_Provided passage_.
Hypothermia - Signs and Treatment

One of the biggest risks in swimming over long distances is hypothermia. Before your Port to Pub swim, it is crucial you know what it is, signs and symptoms, and how to treat it.

Hypothermia is a significant risk for solo swimmers who are in the water for a very long time, but similarly teams of four and six, whose members are spending a lot of time on the boat and exposed to the wind.

Hypothermia occurs when the body’s core temperature falls below 37 °C. You don’t have to be in freezing conditions to risk hypothermia as it only requires the environmental temperature to be less than your body temperature for you to ‘donate’ heat to the atmosphere.

Symptoms of hypothermia include

  1. Shivering, cold, pale, and dry skin
  2. Tiredness, confusion, and irrational behaviour – inability to answer simple questions
  3. Slow and shallow breathing
  4. Slow and weakening pulse
  5. Refusing food or drinks between swims might be a sign something is wrong

 

First aid

  • In case of suspected hypothermia, call for medical aid as soon as possible
  • Wrap patient in towels and blankets and protect them from wind as much as you can
  • Change them into dry clothes
  • Offer a warm drink and high energy food like chocolate. Encourage them to eat and drink small quantities of warmed fluids frequently
  • Handle the patient gently so as not to cause disturbances in heart rhythm. Keep the person calm, still, awake and don’t let them sleep.

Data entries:
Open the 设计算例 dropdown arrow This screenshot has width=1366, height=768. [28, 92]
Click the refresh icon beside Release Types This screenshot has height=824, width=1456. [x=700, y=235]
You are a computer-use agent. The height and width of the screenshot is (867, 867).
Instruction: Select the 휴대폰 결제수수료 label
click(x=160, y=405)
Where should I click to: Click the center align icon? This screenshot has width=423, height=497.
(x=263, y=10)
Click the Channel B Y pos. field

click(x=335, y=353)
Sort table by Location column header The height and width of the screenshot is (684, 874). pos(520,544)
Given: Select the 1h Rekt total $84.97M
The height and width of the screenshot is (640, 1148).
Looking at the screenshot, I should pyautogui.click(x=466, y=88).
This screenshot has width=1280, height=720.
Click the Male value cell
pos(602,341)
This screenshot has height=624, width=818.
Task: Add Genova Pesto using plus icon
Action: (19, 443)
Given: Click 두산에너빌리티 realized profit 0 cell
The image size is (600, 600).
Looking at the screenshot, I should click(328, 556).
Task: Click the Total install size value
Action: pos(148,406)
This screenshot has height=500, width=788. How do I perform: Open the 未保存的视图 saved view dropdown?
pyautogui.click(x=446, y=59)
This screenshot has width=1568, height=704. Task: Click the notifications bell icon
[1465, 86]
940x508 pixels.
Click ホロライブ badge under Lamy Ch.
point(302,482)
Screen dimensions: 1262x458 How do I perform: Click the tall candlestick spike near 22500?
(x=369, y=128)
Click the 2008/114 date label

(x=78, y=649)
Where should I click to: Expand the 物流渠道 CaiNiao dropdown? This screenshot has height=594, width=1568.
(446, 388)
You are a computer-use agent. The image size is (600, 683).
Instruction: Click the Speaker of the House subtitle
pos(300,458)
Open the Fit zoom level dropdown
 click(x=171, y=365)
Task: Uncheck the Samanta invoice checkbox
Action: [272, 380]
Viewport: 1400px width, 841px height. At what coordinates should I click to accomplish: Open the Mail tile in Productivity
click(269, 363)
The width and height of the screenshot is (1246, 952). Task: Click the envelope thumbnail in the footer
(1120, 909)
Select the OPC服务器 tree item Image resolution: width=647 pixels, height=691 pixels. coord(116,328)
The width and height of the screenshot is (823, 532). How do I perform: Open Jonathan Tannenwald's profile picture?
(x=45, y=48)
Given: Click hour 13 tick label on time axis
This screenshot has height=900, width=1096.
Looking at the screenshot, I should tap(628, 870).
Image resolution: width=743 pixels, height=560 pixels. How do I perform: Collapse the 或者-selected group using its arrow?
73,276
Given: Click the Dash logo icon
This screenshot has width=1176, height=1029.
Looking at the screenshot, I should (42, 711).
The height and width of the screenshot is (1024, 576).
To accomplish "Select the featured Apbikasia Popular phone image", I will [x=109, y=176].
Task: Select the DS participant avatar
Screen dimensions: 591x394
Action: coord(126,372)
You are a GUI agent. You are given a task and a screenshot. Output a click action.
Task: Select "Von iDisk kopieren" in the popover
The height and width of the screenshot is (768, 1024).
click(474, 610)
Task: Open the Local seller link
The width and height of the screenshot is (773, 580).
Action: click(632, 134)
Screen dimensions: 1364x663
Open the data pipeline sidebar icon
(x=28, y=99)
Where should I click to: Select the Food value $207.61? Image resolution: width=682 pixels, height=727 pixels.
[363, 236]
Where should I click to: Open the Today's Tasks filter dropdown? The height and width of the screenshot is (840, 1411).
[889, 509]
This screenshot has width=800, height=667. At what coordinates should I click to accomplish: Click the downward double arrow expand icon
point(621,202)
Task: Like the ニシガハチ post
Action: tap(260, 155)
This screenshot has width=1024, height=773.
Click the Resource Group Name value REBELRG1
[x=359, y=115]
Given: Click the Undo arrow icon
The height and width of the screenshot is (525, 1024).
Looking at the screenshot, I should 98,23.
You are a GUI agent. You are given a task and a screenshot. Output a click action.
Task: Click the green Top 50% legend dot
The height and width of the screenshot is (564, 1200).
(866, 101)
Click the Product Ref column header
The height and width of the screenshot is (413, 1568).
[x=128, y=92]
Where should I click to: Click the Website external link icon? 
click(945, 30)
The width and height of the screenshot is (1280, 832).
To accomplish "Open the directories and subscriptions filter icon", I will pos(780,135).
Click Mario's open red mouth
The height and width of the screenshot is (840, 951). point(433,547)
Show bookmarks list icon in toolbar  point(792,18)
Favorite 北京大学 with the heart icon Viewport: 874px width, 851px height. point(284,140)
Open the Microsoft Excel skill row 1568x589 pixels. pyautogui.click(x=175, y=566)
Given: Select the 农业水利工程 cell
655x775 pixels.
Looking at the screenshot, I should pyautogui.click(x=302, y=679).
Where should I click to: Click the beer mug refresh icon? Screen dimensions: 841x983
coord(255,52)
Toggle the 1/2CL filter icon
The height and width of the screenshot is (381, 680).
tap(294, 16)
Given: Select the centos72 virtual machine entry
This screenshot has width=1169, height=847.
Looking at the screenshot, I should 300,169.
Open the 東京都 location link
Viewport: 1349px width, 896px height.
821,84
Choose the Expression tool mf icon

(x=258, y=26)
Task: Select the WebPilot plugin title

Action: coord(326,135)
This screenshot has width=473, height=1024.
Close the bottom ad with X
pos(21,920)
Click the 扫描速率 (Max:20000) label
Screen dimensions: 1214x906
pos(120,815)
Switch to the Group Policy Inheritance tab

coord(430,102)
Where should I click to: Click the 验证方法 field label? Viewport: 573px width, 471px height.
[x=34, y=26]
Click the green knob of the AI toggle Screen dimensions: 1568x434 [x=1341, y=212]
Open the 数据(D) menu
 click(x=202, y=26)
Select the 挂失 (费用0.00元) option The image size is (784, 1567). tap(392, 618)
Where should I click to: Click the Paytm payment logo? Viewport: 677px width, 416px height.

_Tasks to complete_.
#1 Using the hypothermia guide, decide whether each statement agrees with it, answering yes or no and quoting the deciding words: (a) Team members who spend a lot of time on the boat face a risk of hypothermia. (b) Hypothermia can only happen in freezing conditions. (c) A person with hypothermia should be allowed to sleep.
#2 Please quote the hypothermia guide word for word, beginning with "Hypothermia - Signs" and stopping after "to the wind.".

_Answers to the tasks_.
#1
(a) Yes: "similarly teams of four and six, whose members are spending a lot of time on the boat and exposed to the wind."
(b) No: "You don’t have to be in freezing conditions to risk hypothermia"
(c) No: "Keep the person calm, still, awake and don’t let them sleep."

#2
Hypothermia - Signs and Treatment

One of the biggest risks in swimming over long distances is hypothermia. Before your Port to Pub swim, it is crucial you know what it is, signs and symptoms, and how to treat it.

Hypothermia is a significant risk for solo swimmers who are in the water for a very long time, but similarly teams of four and six, whose members are spending a lot of time on the boat and exposed to the wind.